» **Data extracted from a collection**:
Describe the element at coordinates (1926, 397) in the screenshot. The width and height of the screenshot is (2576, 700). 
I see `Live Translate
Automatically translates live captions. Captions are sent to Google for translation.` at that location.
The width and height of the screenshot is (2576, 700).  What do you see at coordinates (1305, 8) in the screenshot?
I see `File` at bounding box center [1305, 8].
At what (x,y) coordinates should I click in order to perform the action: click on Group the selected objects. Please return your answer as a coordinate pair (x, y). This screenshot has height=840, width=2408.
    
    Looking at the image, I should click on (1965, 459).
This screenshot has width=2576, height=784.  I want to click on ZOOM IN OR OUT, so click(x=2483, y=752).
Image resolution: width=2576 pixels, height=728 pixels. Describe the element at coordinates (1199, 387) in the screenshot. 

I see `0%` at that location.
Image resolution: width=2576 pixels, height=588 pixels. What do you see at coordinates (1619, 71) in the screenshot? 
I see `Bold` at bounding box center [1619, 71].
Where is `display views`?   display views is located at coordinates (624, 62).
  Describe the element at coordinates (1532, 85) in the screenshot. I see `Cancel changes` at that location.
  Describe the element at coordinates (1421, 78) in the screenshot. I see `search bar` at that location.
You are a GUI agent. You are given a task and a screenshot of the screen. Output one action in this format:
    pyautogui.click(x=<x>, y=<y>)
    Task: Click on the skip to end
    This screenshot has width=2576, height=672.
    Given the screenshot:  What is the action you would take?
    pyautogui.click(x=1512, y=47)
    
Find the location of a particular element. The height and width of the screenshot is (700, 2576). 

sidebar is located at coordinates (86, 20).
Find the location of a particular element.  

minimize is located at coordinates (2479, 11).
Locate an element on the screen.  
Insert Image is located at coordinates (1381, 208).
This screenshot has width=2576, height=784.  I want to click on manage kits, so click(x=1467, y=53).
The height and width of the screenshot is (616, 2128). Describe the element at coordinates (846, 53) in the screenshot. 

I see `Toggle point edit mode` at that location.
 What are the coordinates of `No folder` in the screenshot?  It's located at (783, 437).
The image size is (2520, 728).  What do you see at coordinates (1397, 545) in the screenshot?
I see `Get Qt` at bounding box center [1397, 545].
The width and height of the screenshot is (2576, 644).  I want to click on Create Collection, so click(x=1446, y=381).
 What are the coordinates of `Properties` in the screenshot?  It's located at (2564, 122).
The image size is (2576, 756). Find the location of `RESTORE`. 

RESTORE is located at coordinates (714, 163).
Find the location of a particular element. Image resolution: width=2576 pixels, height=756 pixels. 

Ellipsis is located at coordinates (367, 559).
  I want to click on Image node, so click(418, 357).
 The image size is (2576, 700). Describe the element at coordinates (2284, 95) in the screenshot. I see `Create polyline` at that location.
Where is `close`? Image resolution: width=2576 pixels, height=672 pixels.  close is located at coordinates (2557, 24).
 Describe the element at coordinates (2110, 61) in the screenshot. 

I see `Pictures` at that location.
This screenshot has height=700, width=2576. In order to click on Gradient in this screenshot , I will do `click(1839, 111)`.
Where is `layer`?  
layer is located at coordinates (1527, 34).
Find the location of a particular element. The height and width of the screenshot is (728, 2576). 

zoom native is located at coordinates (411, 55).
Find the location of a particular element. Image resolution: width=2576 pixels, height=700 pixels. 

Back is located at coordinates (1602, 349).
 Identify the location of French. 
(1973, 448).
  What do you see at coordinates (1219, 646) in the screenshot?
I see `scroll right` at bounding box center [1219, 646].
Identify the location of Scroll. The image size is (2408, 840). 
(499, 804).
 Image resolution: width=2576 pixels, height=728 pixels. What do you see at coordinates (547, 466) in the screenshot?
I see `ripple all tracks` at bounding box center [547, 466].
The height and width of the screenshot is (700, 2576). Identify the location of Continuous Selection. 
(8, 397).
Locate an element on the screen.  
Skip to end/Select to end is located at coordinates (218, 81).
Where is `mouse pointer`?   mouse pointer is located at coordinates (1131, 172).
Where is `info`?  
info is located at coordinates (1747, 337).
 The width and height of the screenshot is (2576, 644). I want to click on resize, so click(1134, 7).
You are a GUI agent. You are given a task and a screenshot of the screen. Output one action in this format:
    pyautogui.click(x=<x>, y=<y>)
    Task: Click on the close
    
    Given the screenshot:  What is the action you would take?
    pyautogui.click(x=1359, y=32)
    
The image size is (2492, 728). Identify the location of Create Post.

» **GIVEN PROBLEM**:
Copy the entire listing above word for word, keeping every line in its original order.

» **COMPLETE ANSWER**:
Describe the element at coordinates (1926, 397) in the screenshot. The width and height of the screenshot is (2576, 700). 
I see `Live Translate
Automatically translates live captions. Captions are sent to Google for translation.` at that location.
The width and height of the screenshot is (2576, 700).  What do you see at coordinates (1305, 8) in the screenshot?
I see `File` at bounding box center [1305, 8].
At what (x,y) coordinates should I click in order to perform the action: click on Group the selected objects. Please return your answer as a coordinate pair (x, y). This screenshot has height=840, width=2408.
    
    Looking at the image, I should click on (1965, 459).
This screenshot has width=2576, height=784.  I want to click on ZOOM IN OR OUT, so click(x=2483, y=752).
Image resolution: width=2576 pixels, height=728 pixels. Describe the element at coordinates (1199, 387) in the screenshot. 

I see `0%` at that location.
Image resolution: width=2576 pixels, height=588 pixels. What do you see at coordinates (1619, 71) in the screenshot? 
I see `Bold` at bounding box center [1619, 71].
Where is `display views`?   display views is located at coordinates (624, 62).
  Describe the element at coordinates (1532, 85) in the screenshot. I see `Cancel changes` at that location.
  Describe the element at coordinates (1421, 78) in the screenshot. I see `search bar` at that location.
You are a GUI agent. You are given a task and a screenshot of the screen. Output one action in this format:
    pyautogui.click(x=<x>, y=<y>)
    Task: Click on the skip to end
    This screenshot has width=2576, height=672.
    Given the screenshot:  What is the action you would take?
    pyautogui.click(x=1512, y=47)
    
Find the location of a particular element. The height and width of the screenshot is (700, 2576). 

sidebar is located at coordinates (86, 20).
Find the location of a particular element.  

minimize is located at coordinates (2479, 11).
Locate an element on the screen.  
Insert Image is located at coordinates (1381, 208).
This screenshot has width=2576, height=784.  I want to click on manage kits, so click(x=1467, y=53).
The height and width of the screenshot is (616, 2128). Describe the element at coordinates (846, 53) in the screenshot. 

I see `Toggle point edit mode` at that location.
 What are the coordinates of `No folder` in the screenshot?  It's located at (783, 437).
The image size is (2520, 728).  What do you see at coordinates (1397, 545) in the screenshot?
I see `Get Qt` at bounding box center [1397, 545].
The width and height of the screenshot is (2576, 644).  I want to click on Create Collection, so click(x=1446, y=381).
 What are the coordinates of `Properties` in the screenshot?  It's located at (2564, 122).
The image size is (2576, 756). Find the location of `RESTORE`. 

RESTORE is located at coordinates (714, 163).
Find the location of a particular element. Image resolution: width=2576 pixels, height=756 pixels. 

Ellipsis is located at coordinates (367, 559).
  I want to click on Image node, so click(418, 357).
 The image size is (2576, 700). Describe the element at coordinates (2284, 95) in the screenshot. I see `Create polyline` at that location.
Where is `close`? Image resolution: width=2576 pixels, height=672 pixels.  close is located at coordinates (2557, 24).
 Describe the element at coordinates (2110, 61) in the screenshot. 

I see `Pictures` at that location.
This screenshot has height=700, width=2576. In order to click on Gradient in this screenshot , I will do `click(1839, 111)`.
Where is `layer`?  
layer is located at coordinates (1527, 34).
Find the location of a particular element. The height and width of the screenshot is (728, 2576). 

zoom native is located at coordinates (411, 55).
Find the location of a particular element. Image resolution: width=2576 pixels, height=700 pixels. 

Back is located at coordinates (1602, 349).
 Identify the location of French. 
(1973, 448).
  What do you see at coordinates (1219, 646) in the screenshot?
I see `scroll right` at bounding box center [1219, 646].
Identify the location of Scroll. The image size is (2408, 840). 
(499, 804).
 Image resolution: width=2576 pixels, height=728 pixels. What do you see at coordinates (547, 466) in the screenshot?
I see `ripple all tracks` at bounding box center [547, 466].
The height and width of the screenshot is (700, 2576). Identify the location of Continuous Selection. 
(8, 397).
Locate an element on the screen.  
Skip to end/Select to end is located at coordinates (218, 81).
Where is `mouse pointer`?   mouse pointer is located at coordinates (1131, 172).
Where is `info`?  
info is located at coordinates (1747, 337).
 The width and height of the screenshot is (2576, 644). I want to click on resize, so click(1134, 7).
You are a GUI agent. You are given a task and a screenshot of the screen. Output one action in this format:
    pyautogui.click(x=<x>, y=<y>)
    Task: Click on the close
    
    Given the screenshot:  What is the action you would take?
    pyautogui.click(x=1359, y=32)
    
The image size is (2492, 728). Identify the location of Create Post.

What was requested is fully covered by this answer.